Psilocin mediates long-term synaptic depression in the prelimbic cortex through 5-HT2A receptor-independent mechanisms
Neuropharmacology – January 21, 2026
Source: OpenAlex
Summary
Psilocin, psilocybin's active form, profoundly alters brain chemistry. Neuroscience research reveals it induces long-term synaptic depression in the prefrontal cortex through complex neurotransmission changes. Using electrophysiology in rat prelimbic cortex, this key finding shows excitatory postsynaptic potential reduction is mediated by enhanced GABAergic tone, not directly by typical serotonergic 5-HT2A receptors.

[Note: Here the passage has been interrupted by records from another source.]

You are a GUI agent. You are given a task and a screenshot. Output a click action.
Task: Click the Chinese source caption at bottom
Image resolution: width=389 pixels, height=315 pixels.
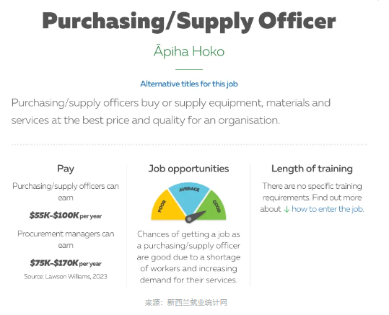(186, 303)
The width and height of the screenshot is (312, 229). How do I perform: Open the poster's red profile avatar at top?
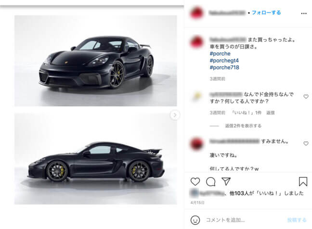(197, 13)
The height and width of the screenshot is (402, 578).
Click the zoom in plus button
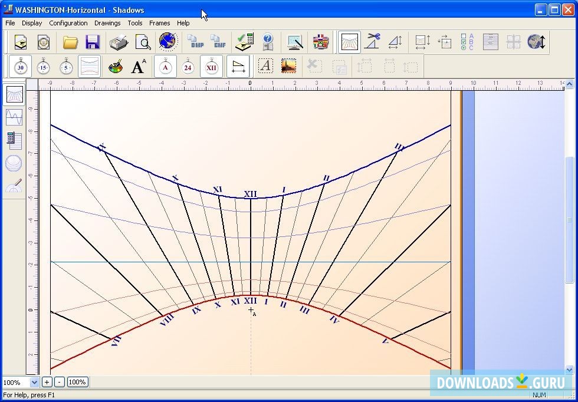[x=47, y=382]
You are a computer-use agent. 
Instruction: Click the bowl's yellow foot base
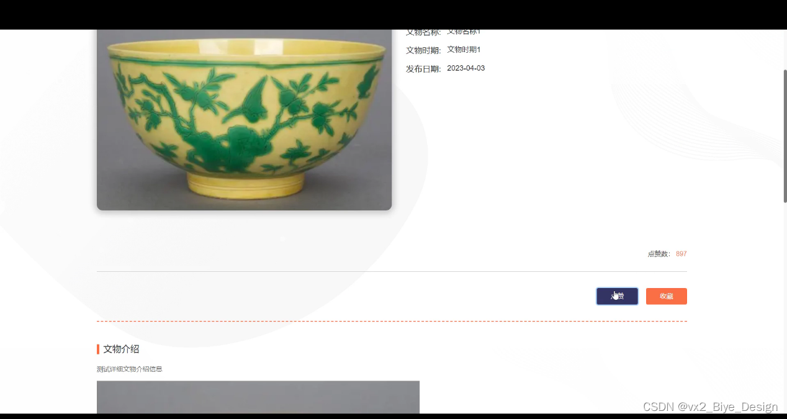tap(246, 186)
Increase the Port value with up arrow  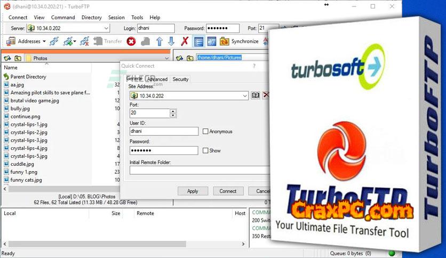(x=173, y=111)
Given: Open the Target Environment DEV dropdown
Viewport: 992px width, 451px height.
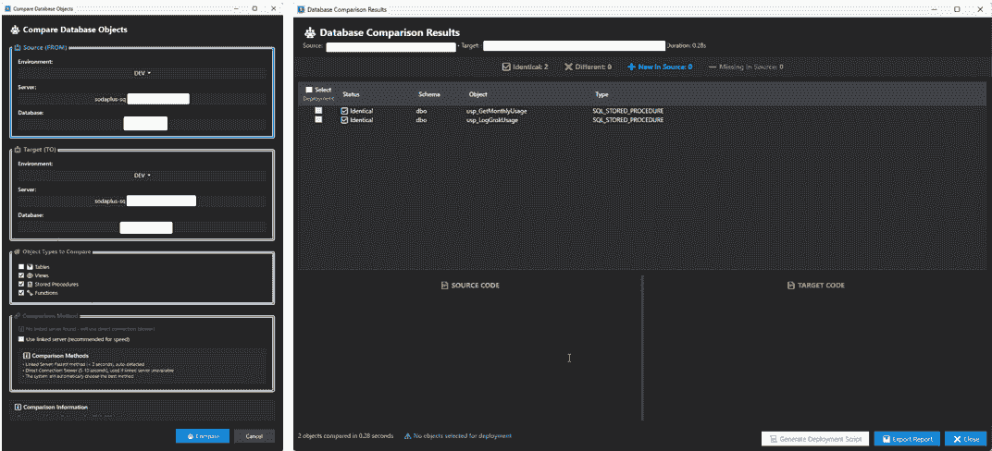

Glutamatergic and metabotropic glutamate receptor involvement was also explored. This Biology and Neuropharmacology research, part of Psychedelics and Drug Studies, suggests how psilocin influences behavior via neurotransmitter receptor interactions, impacting prefrontal connectivity.
Abstract
Psilocybin is a naturally occurring psychedelic compound with potential antidepressant effects. Although it has long been used by humans, primarily for recreational purposes, the molecular mechanisms underlying its actions remain incompletely understood. Here, we examined the acute effects of psilocin, the active metabolite of psilocybin, on excitatory neurotransmission in the prefrontal cortex (PFC). Slice electrophysiological whole-cell and field potential recordings were conducted in the rat prelimbic cortex during bath application of psilocin. We observed a sex-independent long-term synaptic depression (LTD) of presynaptic origin. This effect was independent of 5-HT2A and metabotropic glutamatergic receptor group 2 and mediated through enhanced GABAergic tone. The effect was partially inhibited by 5-HT1A receptor antagonist and completely blocked in slices pre-treated with the neuronal receptor tyrosine kinase 2 (TrkB) receptor antagonist ANA-12. These findings suggest that psilocin exerts a complex modulatory influence on excitatory neurotransmission in the prelimbic PFC, involving GABAergic and serotonergic interactions, and producing sustained alterations in synaptic activity that persist beyond drug exposure. Psilocin-induced LTD, independent of 5-HT2A receptor activation, may be associated with the reduced prefrontal connectivity reported in humans after psilocin administration and could have implications for cognitive function.